Something that I've found interesting is that the domain of a derivative always seems to be phrased in terms of open sets, even when the original function is defined on a closed set. It's like taking the derivative removes exactly the bounds from the domain. I wonder if one-hole contexts are to blame for that.
No, because in discrete differentiation like this, there is no limiting process where openness matters, and open/closedness is completely trivial in discrete spaces.
The "one-hole" is in the discrete types, not the potentially continuous values.
Ah, I think I see. Open sets are just how we encode information topologically. Theyre sort of the "atoms" of topology; the types of opens sets you have say how the topology behaves.

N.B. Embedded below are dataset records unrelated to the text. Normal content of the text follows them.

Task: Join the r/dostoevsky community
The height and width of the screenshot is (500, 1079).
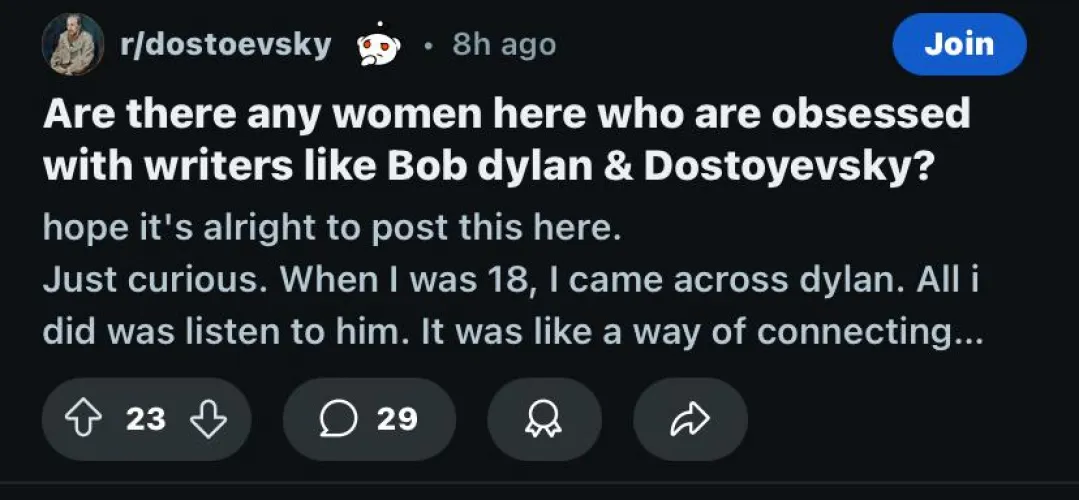Action: coord(958,45)
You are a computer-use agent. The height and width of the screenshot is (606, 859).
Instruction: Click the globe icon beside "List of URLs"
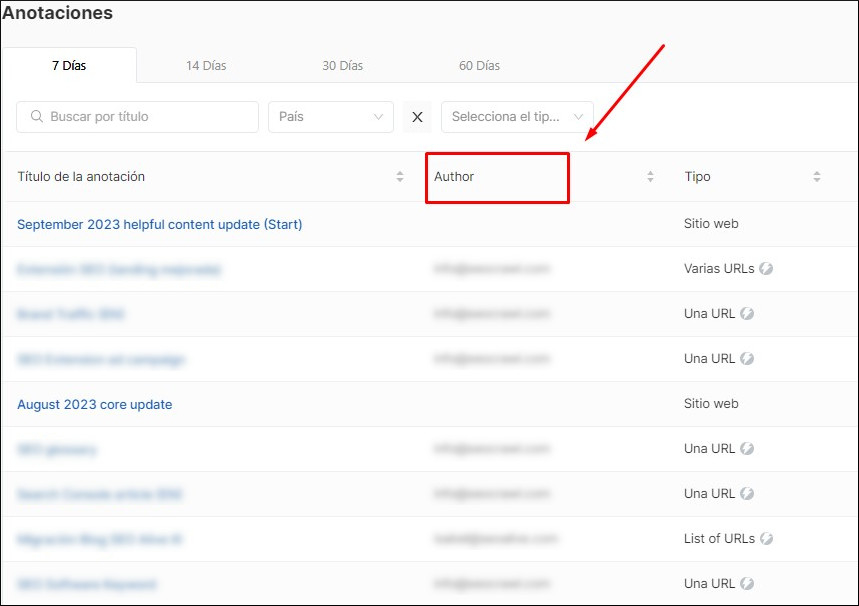[767, 538]
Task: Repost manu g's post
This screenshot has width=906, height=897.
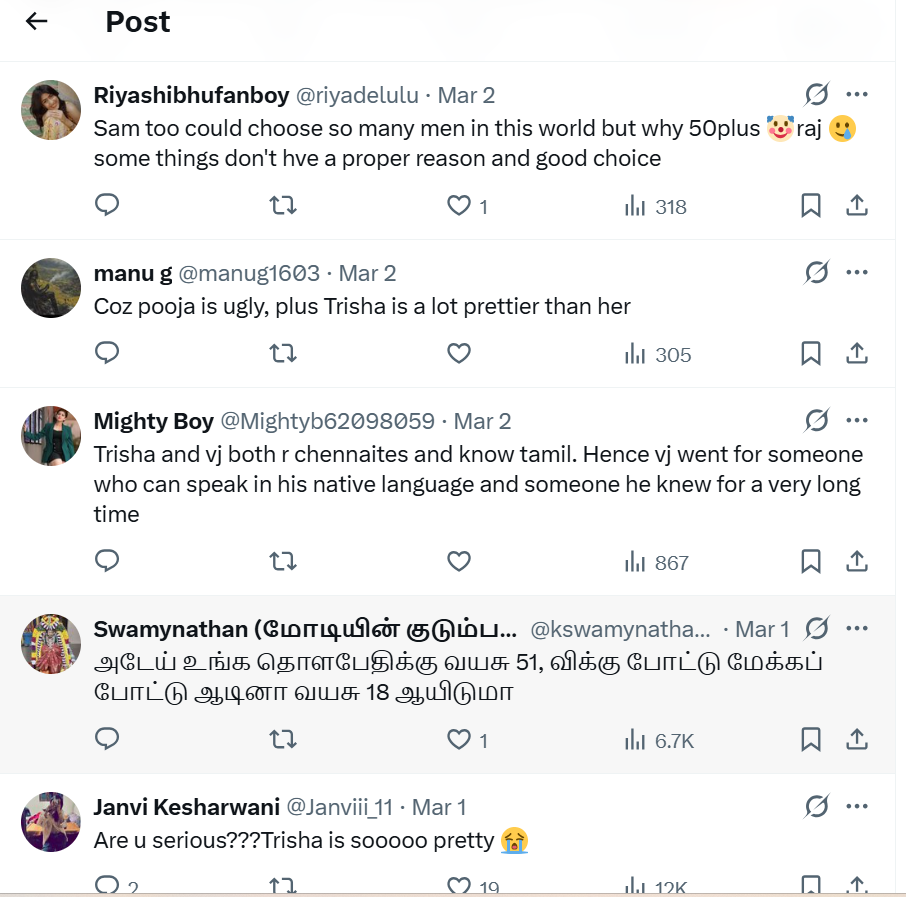Action: tap(283, 354)
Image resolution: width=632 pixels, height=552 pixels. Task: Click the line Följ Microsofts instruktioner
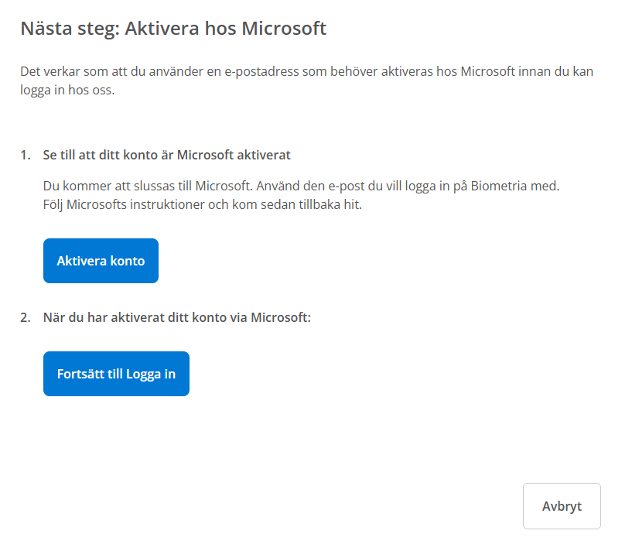coord(202,205)
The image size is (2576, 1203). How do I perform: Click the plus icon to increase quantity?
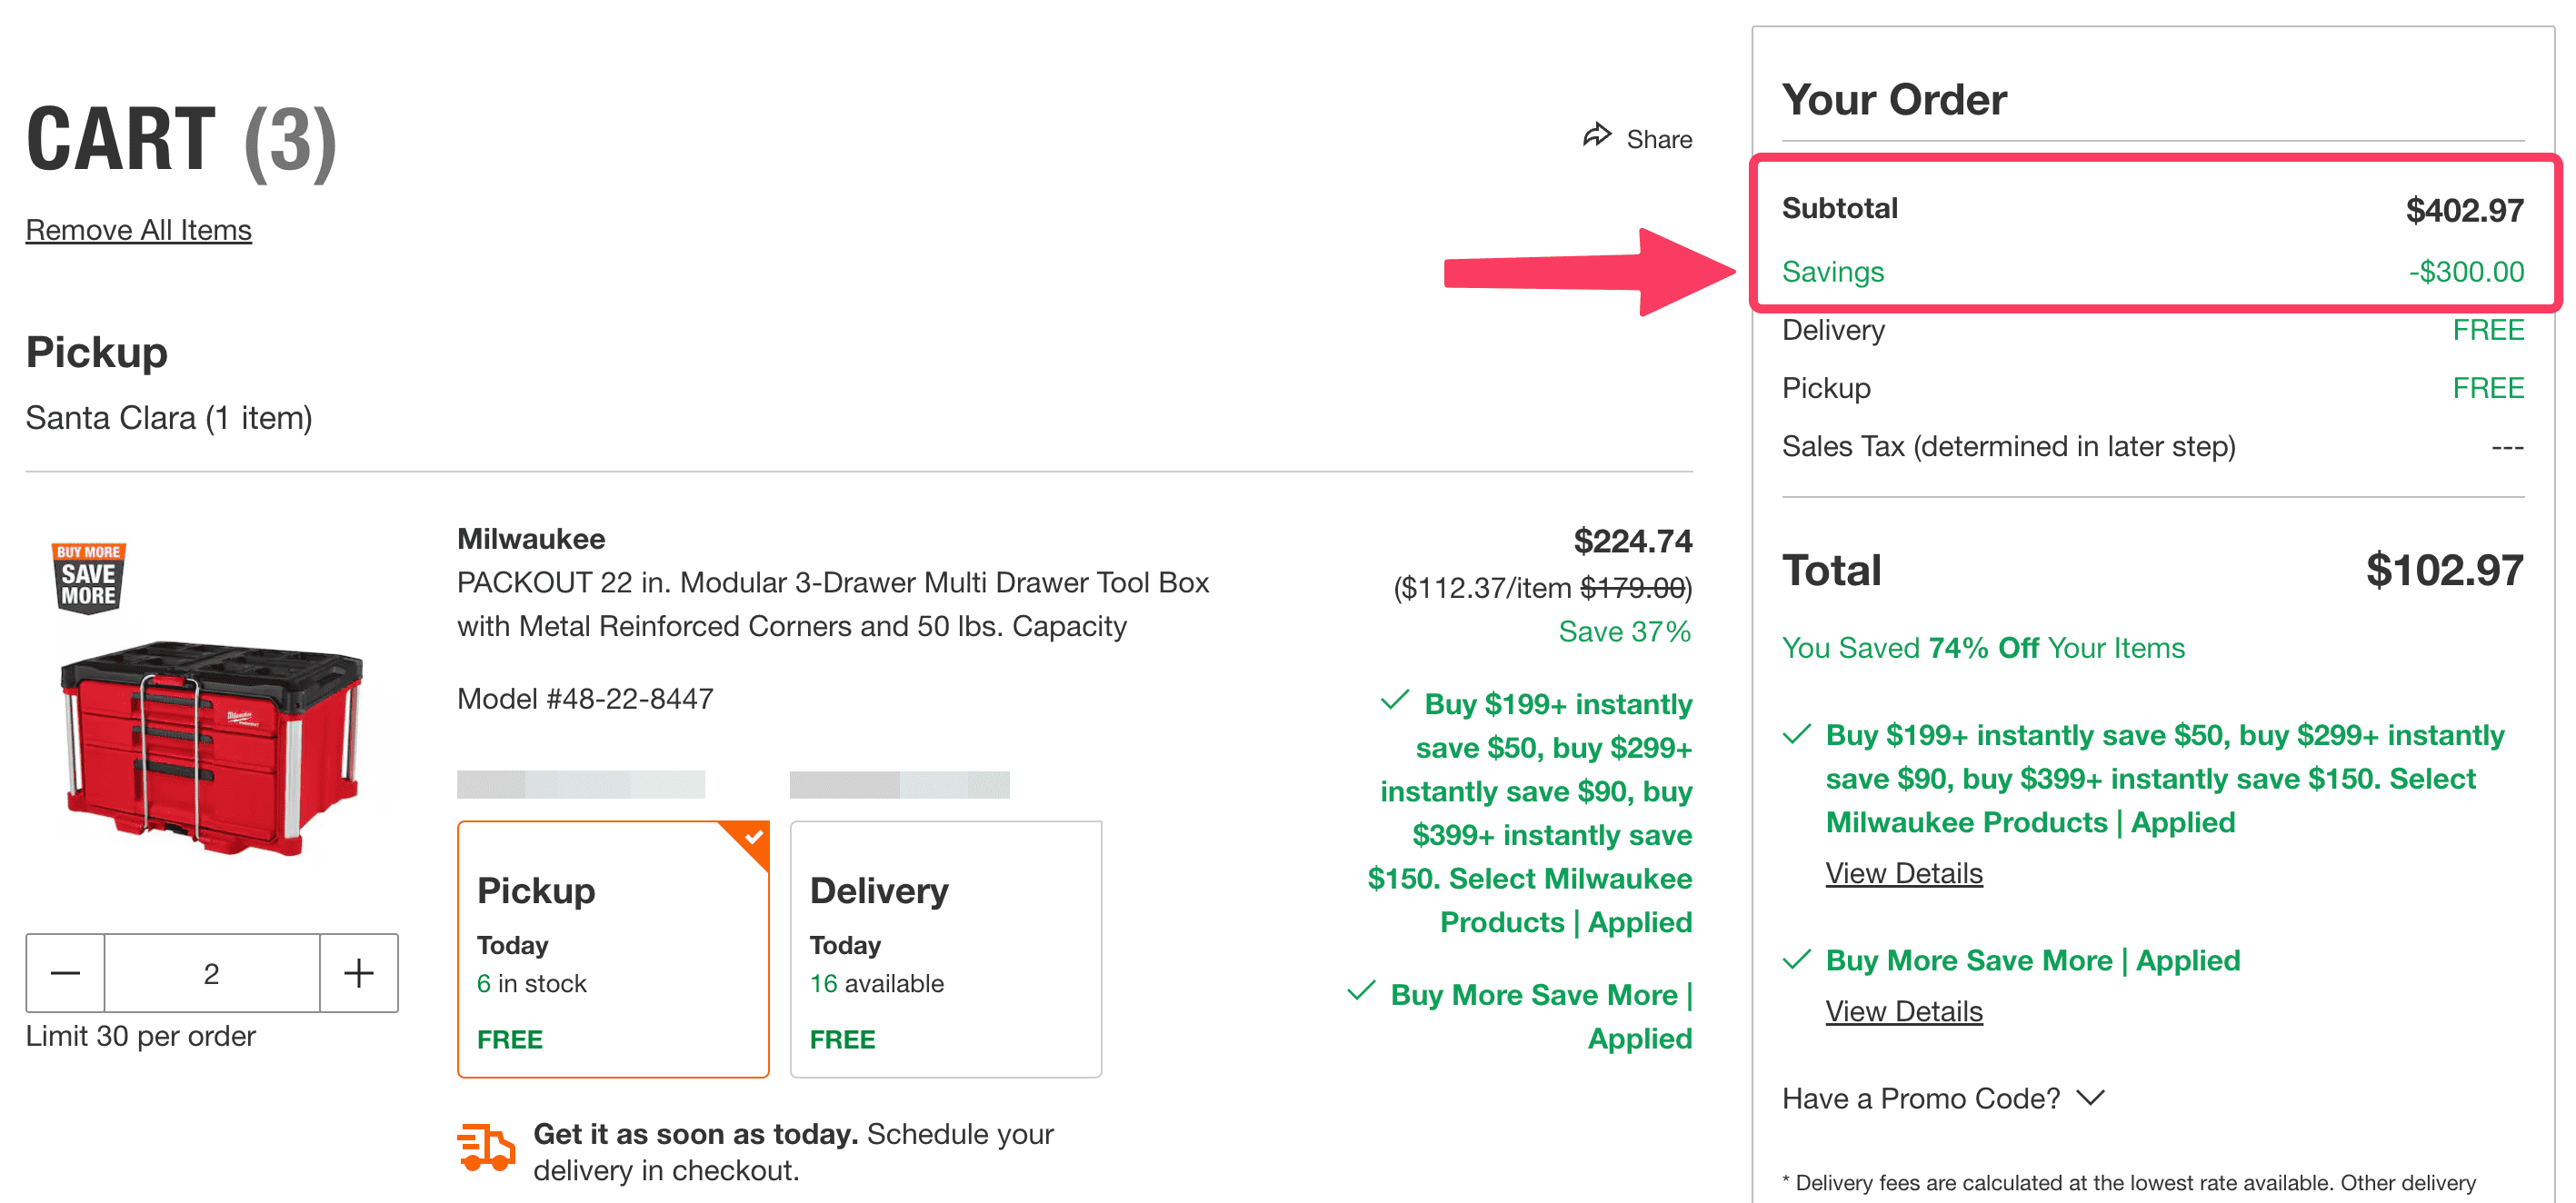click(358, 972)
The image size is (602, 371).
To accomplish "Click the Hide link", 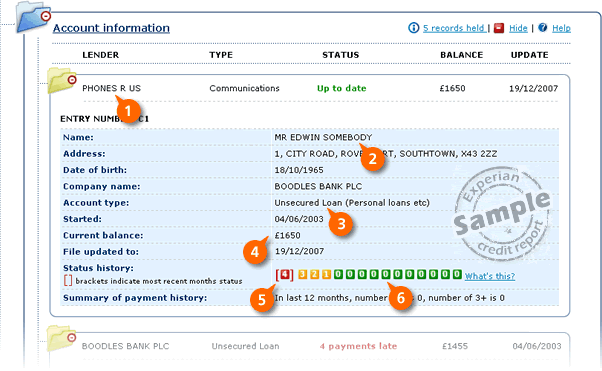I will pos(518,28).
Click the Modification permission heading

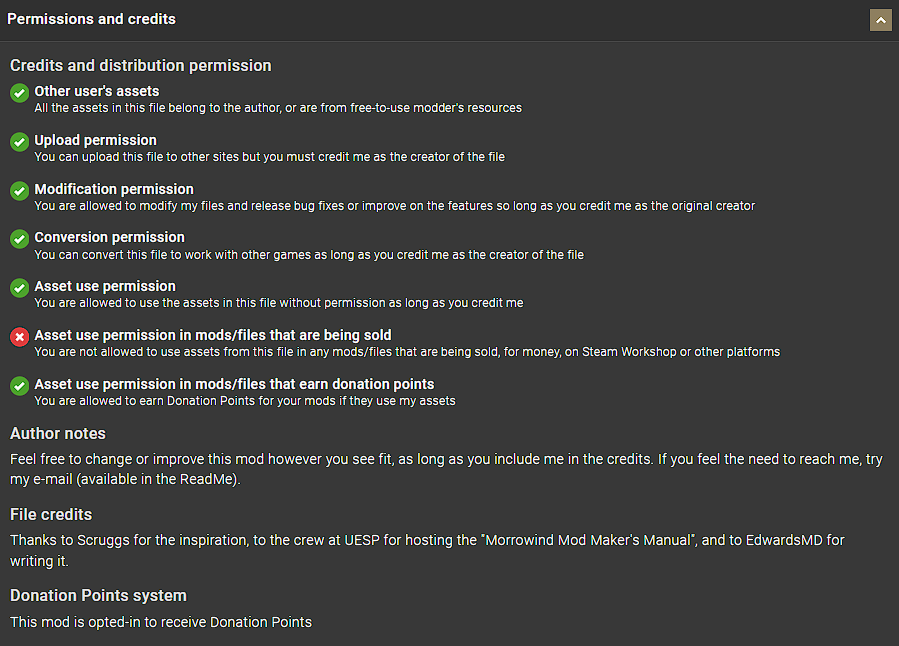[114, 189]
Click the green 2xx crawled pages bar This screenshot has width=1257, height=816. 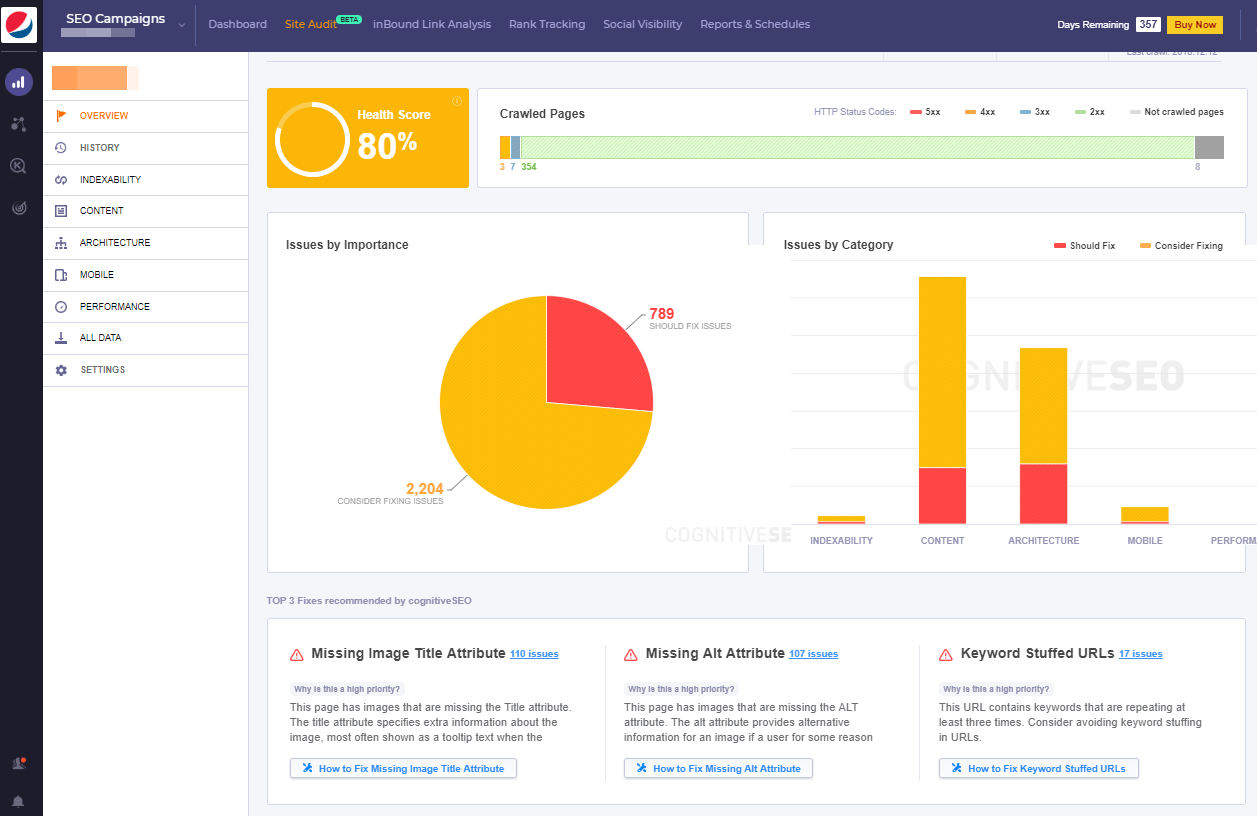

In particular open sets are neighborhoods of all of the points they contain. This means they contain all the topological information about all of their points.
Closed sets are not neighborhoods of their points in general. Eg [0,1] contains no neighborhood of 0 or 1. Then we would require knowledge of the space around those points to know how a function behaves just on [0,1].
In standard calculus this amounts to "taking the left and right limits".
> Open sets are just how we encode information topologically. Theyre sort of the "atoms" of topology; the types of opens sets you have say how the topology behaves.
This is an interesting perspective, thank you. It reminds me of NAND gates
- Seven trees in one [0], a paper showing a bijection between binary trees and seven-tuples of binary trees.
- The algebra of algebraic data types [1] discusses Taylor expansions of data types.
- Differentiation of higher-order types [2] is commenting on OP's paper.
I used to be really interested in type theory, but haven't had as much time to explore it, but over the years I've saved these links (and the one posted).